With such glories as his complete Chopin (16 compact discs, 19 hours of music) and all of Brahms’s Variations behind him—both on the Hyperion label—and, from this reviewer’s personal perspective a Rachmaninov 3 from Detroit and then Busoni’s outsize Piano Concerto, Garrick Ohlsson is riding high, and he is positively equestrian in this studious release.
The twelve Studies of Debussy, divided into two Books of six, may begin as if in practise, but soon develop to find the composer at his most bountiful, wonderful pieces that may in each tackle a particular technical discipline but with many picturesque and fantastical opportunities to stimulate the listener’s imaginative responses.
Ohlsson plays every one with a revealing sense of how abstract creation can be searched for full expressive potential. He asks questions of Debussy’s music and receives answers. If the Études (1915) are not as immediately painterly as Debussy’s Préludes there is much here that is responsive, more than enough to explore all twelve and to want to go round again.
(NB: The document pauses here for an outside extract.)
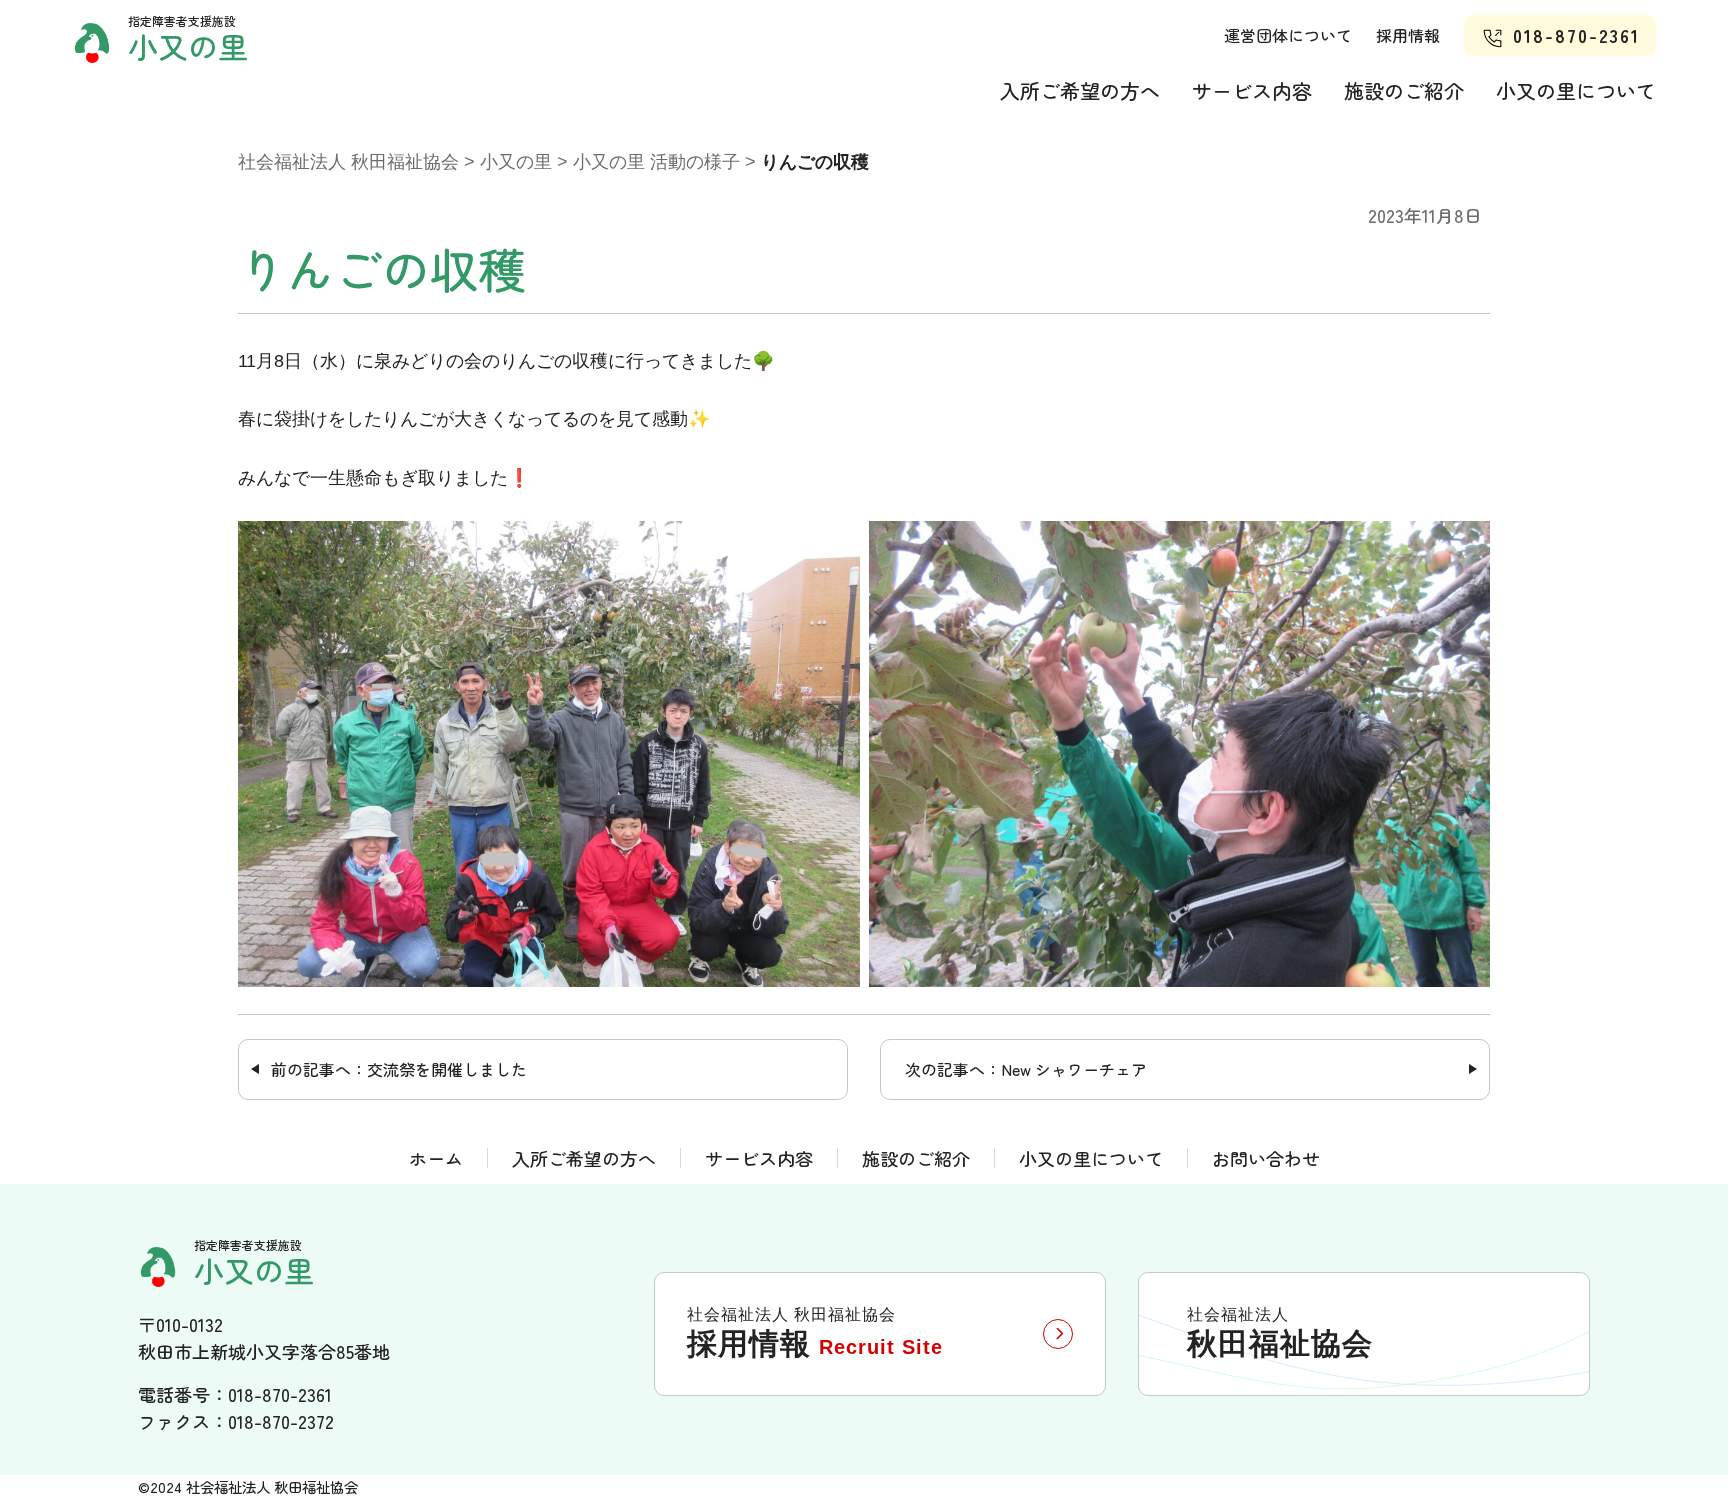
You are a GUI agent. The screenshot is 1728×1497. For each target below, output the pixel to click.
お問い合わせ (1266, 1158)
Ohlsson makes the best music from these pieces, often with sensitivity and colour, and is not found wanting in the more agitated, grander or mercurial numbers; he has the lightest touch, Puck-like fingers and can be as emphatically fortissimo when required, such range captured comprehensively by the tangible recording made in the unencumbered Henry Wood Hall acoustic.
It seems that the deliberate difficulty of negotiating these Studies was intended as a warning by Debussy to pianists 'not to take up the musical profession unless they have remarkable hands.' Ohlsson of course is so blest. As he is for the four Etudes by Prokofiev (1909) and the three from Bartók (1918), each of the sets containing numbers that pound and are aggressive, and those which are edgy, virtually the whole of the Russian composer’s in fact, although he anticipates boogie-woogie in the last one. Of Bartók’s Etűdök, the first study is explosive, the second requires quicksilver responses to entangle its dangerous complexities and the final one is reassuringly marked Rubato, although the end result seems anything but, and it is certainly resplendently advanced in musical thinking.